Since it has been recognized that the uncertainty of cloud feedback is one of main contributors to the intermodel spread of climate sensitivity, the reduction of the uncertainties associated with cloud response to global warming has been one of central issues for robust projections and predictions of climate variability and change. High clouds have large impacts on the Earth’s radiative energy budget, and the uncertainty of their response to global warming is known as one of large sources of the climate sensitivity spread. The conventional paradigm for high-cloud response to global warming attributes them to the change of the detrainment associated with the radiatively-driven circulation in the clear-sky region based on the so-called fixed anvil temperature hypothesis. This study examined the role of the cloud microphysics for the high-cloud response to sea surface temperatures (SSTs) based on radiative-convective equilibrium (RCE) simulations.

The RCE simulations were conducted using a nonhydrostatic global circulation model (the Nonhydrostatic Icosahedral Atmospheric Model; NICAM) with uniform SSTs of 300 and 304 K over the spherical domain for the Earth radius without rotation. The configuration with an explicit microphysics parameterization, and no cumulus was used.

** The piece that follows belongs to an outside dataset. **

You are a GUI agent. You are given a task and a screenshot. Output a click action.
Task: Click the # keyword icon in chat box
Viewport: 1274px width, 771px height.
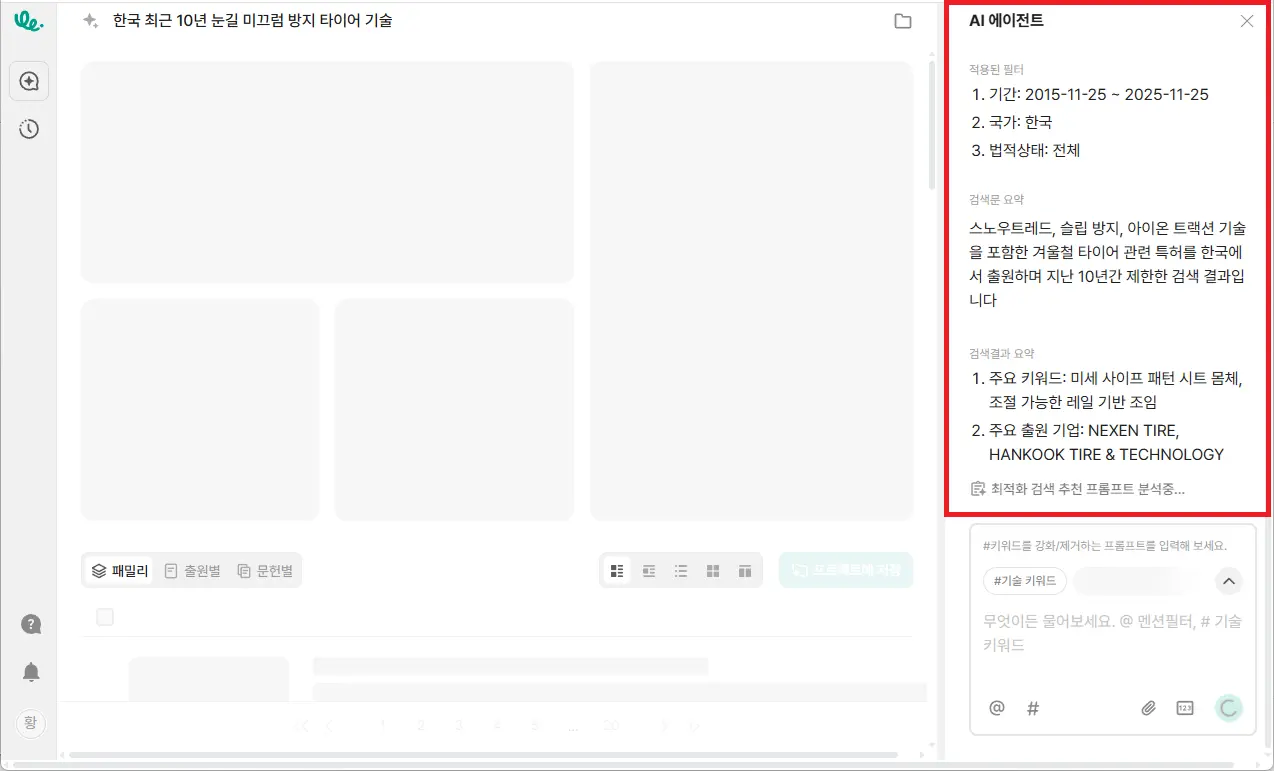1033,708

It was determined that the tendency of ice cloud from cloud microphysical processes was dominated by the deposition growth and sublimation. It was also determined that the reduction of the time scale of these processes associated with the elevation of the altitude of clouds with higher SSTs reduce the high-cloud cover. Our results highlight the importance of the cloud-altitude change to the high-cloud response to global warming. It was also speculated the need for novel cloud-fraction diagnosis scheme considering the time scale of the sublimation processes, which is generally not accounted for schemes based on the saturation-adjustment approach.